ついに来た。
『ちょっと貸してくだいます?』
と早口でまくし立てて、奪い取るようにもう手は伸びていた。
『はい、どうぞ。』
と渡したら、辞書の表示と中を見て、
『同じものですね。』
と愛想なく言った。
変わった感情の人だなぁ~と思った。
『綺麗に使ってらっしゃいますね。』
と言って返してくれた。
そしておばちゃんは優しい笑顔になって、
『誰かに教わってらっしゃるんですか?』
と聞いてきた。
『いいえ、一人で読んでます。』
と言ったら、顔が豹変して、
『あっ、そうですか~。でもですね、聖書は一人では理解できないんですよ。誰かの手引きがないと理解できません。』
と言い始めた。
私はこうなることは分かってはいた。
『はい、お母さんから聞いています。でも、一人で読みたいので一人で読みます。』
『そうですか~。でもですね、一人では聖書を理解出来ないんです。私達のような者が手引きをしてあげないと理解は出来ないんです。この本は神の霊感を受けています。私達も神の霊感を受けて伝えているんですね。だから一人では理解できないということが分かりますね。』
とどうしても私の言い分を受け入れてくれない。
『勉強したくなったら勉強します。』
とは伝えてみた。
『そうですか…。でもですね、ここに来たのも神の導きがあったからだと思いますよ。勉強してみる気になりませんか?!』
とおばちゃんも引かない。
『一人で読みたいので…、一人で読みます。』
『お一人で読みたいんですね。聖書を読むことはとても素晴らしいことだと思いますよ。』
と笑顔で言うとおばちゃんは続けて、
『でもですね、一人では理解できません。…勉強する気になりましたか?!』
と言うばかりだった。
今の今でどうしてそうコロコロ気が変わるのだろうこのおばちゃんは…。
私の言い分は変わらないのに…、どうして気付かないんだろうと思いながら聞いていた。
おばちゃんが、
『分かりました。
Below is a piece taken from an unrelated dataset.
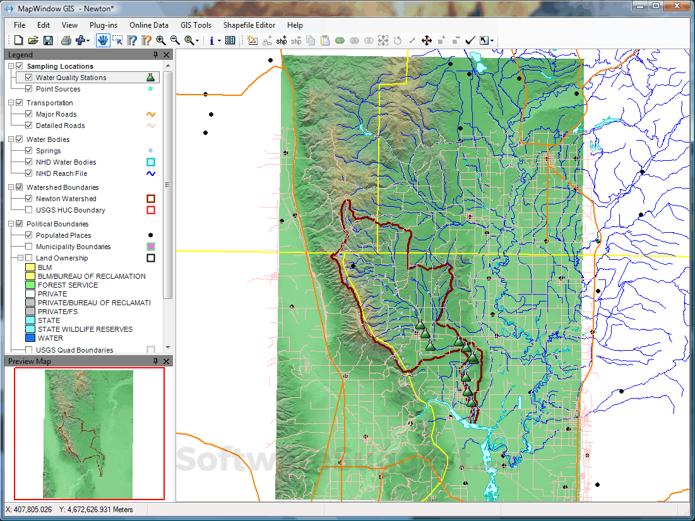Click the checkmark validation icon in the toolbar
The image size is (695, 521).
point(470,40)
勉強をする気はないのですね。…ではまた来週この曜日のこの時間に来ますね。この時間にいますよね?!』
と言い出した。
私もはっきり断ればと思いながらも何か拒否出来ない何かがあったので、
『はい、います。』
と言うと帰って行った。
そして早速お母さんに電話を掛けた。
『ほ~ら来た~。ねっ、見つかるでしょ!!』
と案の定のセリフだった。
『やっぱり勉強を進めて来た。』
『言ったでしょ。もう諦めて勉強したら?!来週も来ることだし…。お母さんが思うには、あんたは勉強することになってるんだよ。まっ、その頑張りもどこまで続くかな…。』と言いやがるだけで、情も思いやりも何もなかった。